En outre, l’objectif d’une entreprise étant de réaliser du profit, le développement du service sera plus rentable dans certaines régions que d’autres. Les centres urbains, où la distribution est plus facile, seront plus profitables, les régions éloignées le seront moins. Dans les petits pays densément peuplés que l’IEDM choisit d’étudier - l’Autriche, l’Allemagne et les Pays-Bas - on peut comprendre que la question des régions éloignées ne soit pas excessivement préoccupante. Le gigantesque territoire et la dispersion de la population du Canada pose un tout autre défi.
Autre risque : une fois les postes entièrement privatisées, on peut prédire un véritable déferlement de courrier indésirable dans les boites postales canadiennes. En effet, cherchant à maximiser leur rentabilité, les compagnies de postes privées seront tentées d’axer leurs activités sur la livraison plus lucrative de publicité non-sollicitée et de prospectus commerciaux pour quelques centaines de grandes entreprises plutôt que sur le service universel offert à des millions de personnes.

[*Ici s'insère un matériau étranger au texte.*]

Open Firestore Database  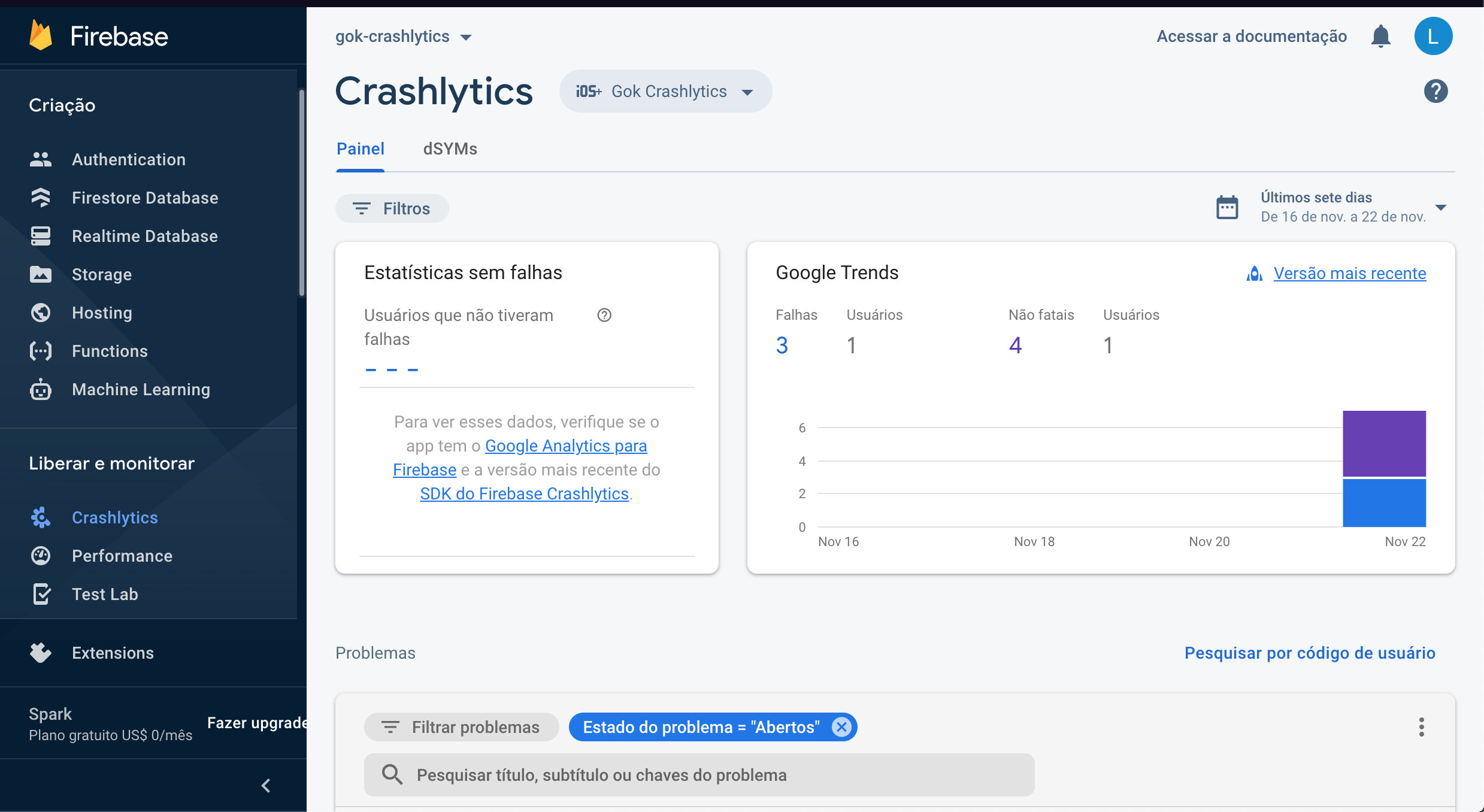145,198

Postes Canada est un service public depuis le XIXe siècle. Aux dernières nouvelles, les gens recevaient leur courrier de manière régulière, les salariés avaient des conditions avantageuses, les lettres ne se perdaient pas en route, et les gens en région ne devaient pas débourser davantage pour recevoir leur courrier que les gens de Montréal. Mais tout cela pourrait changer. La privatisation du courrier, loin de régler des problèmes, risque plutôt d’en créer de nouveaux.
Certes, la modernisation du service postal, notamment à des fins écologiques, s’avère nécessaire. Mais, au vu des exemples européens, on ne peut parier que l’entreprise privée, qui se consacre d’abord à l’augmentation du profit, soit la meilleure candidate pour initier ce genre de réforme. Il semble, une énième fois, que la « création de richesse » dont se vante le secteur privé ne soit rien d’autre que la privatisation des profits et la socialisation des pertes.